First up: Christopher Kane, London's much-vaunted wunderkind, whose rising stock drew some of the fashion pack's most discerning eyes to the front row. US Vogue editor Anna Wintour took her place alongside her newly installed Parisian counterpart Emmanuelle Alt, while Alexa Chung and Samantha Cameron played supporting roles.

The show opened with leather shell tops decorated with trompe l'oeil crochet prints, which continued on blouses and sweaters with crocheted sleeves. Wool dresses were embellished with curved and sealed pockets of PVC filled with a cocktail of vegetable oil, glycerine and dye that gave them the look of lava lamps.
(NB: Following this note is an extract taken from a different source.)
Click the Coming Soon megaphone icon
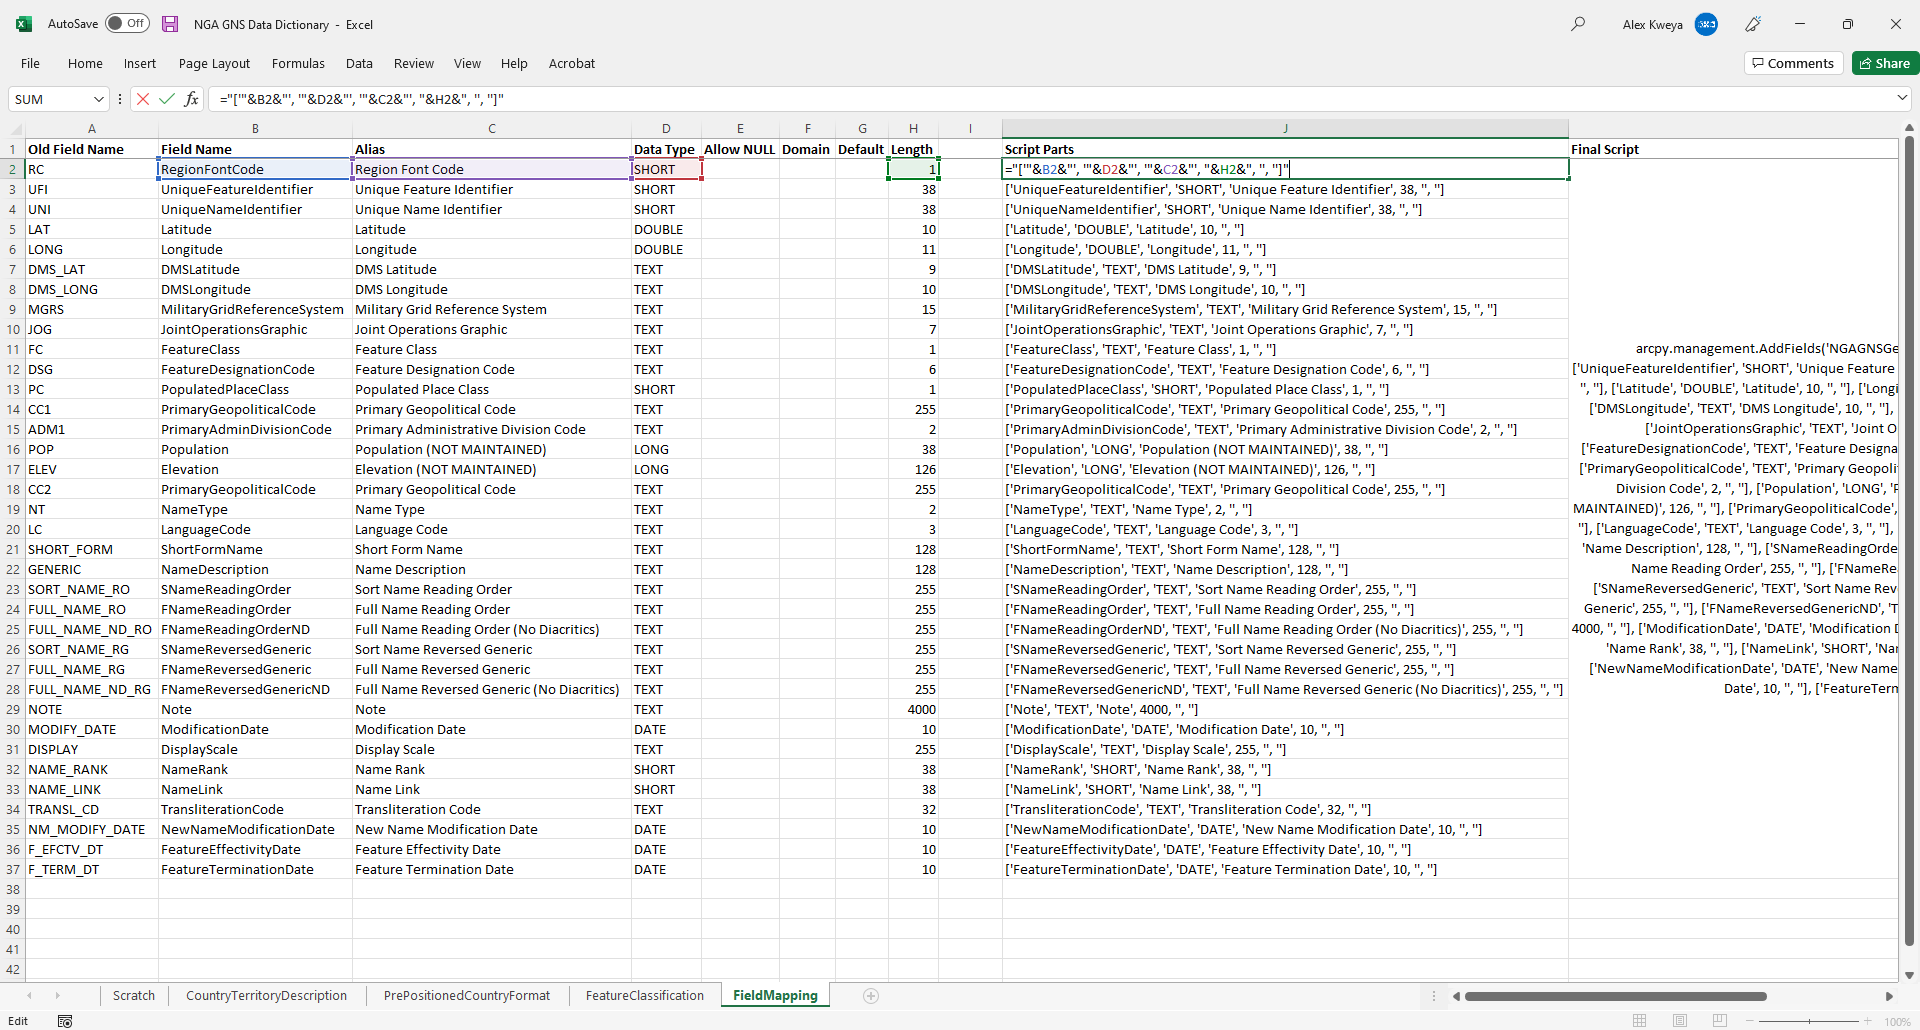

If Kane – a master of unexpected mixed media – regularly bucks trends, then Christopher Bailey's work for Burberry is an aesthetic regularly under scrutiny from other designers. Already this week we have seen heritage checks and fabrics, leather motocross trousers and biker jackets, all of which Bailey has made his label's signature in recent seasons.

And yesterday afternoon a host of A-listers perched on the leather benches lining the catwalk in Kensington Gardens, while a few miles away in Piccadilly Circus 300 fans surrounded the Eros statue for a live streaming of the new collection on the 32-metre Coke billboard.

The show was an ode to coats, with drop-shouldered cocoons in beige wool and rich red capes, yellow and black plaid sack-back button-downs and, of course, the signature trench – this time spun in lightly padded, spongy knits, tinsel yarn and bonded argyle wool with fur sleeves and skirts. Models took their final walkthrough wearing clear vinyl ponchos in a spectacular blizzard of synthetic snow.

Wintour and Cameron were also spotted at Erdem Moralioglu's show. Both women have championed the Turkish designer, whose latest collection took abstract impressionist prints and smudged them into indistinct renderings across full-length gowns, classic overcoats and sharply tailored trousers. It was a technically complex collection with simplicity at its heart: Erdem is adept at giving his customers what they want.

In his show at the ballroom of the newly refurbished Savoy, Sir Paul Smith presented dishevelled mannish tailoring: shirts, knits and low-rise peg trousers in traditional blues and greys with flashes of humour and colour.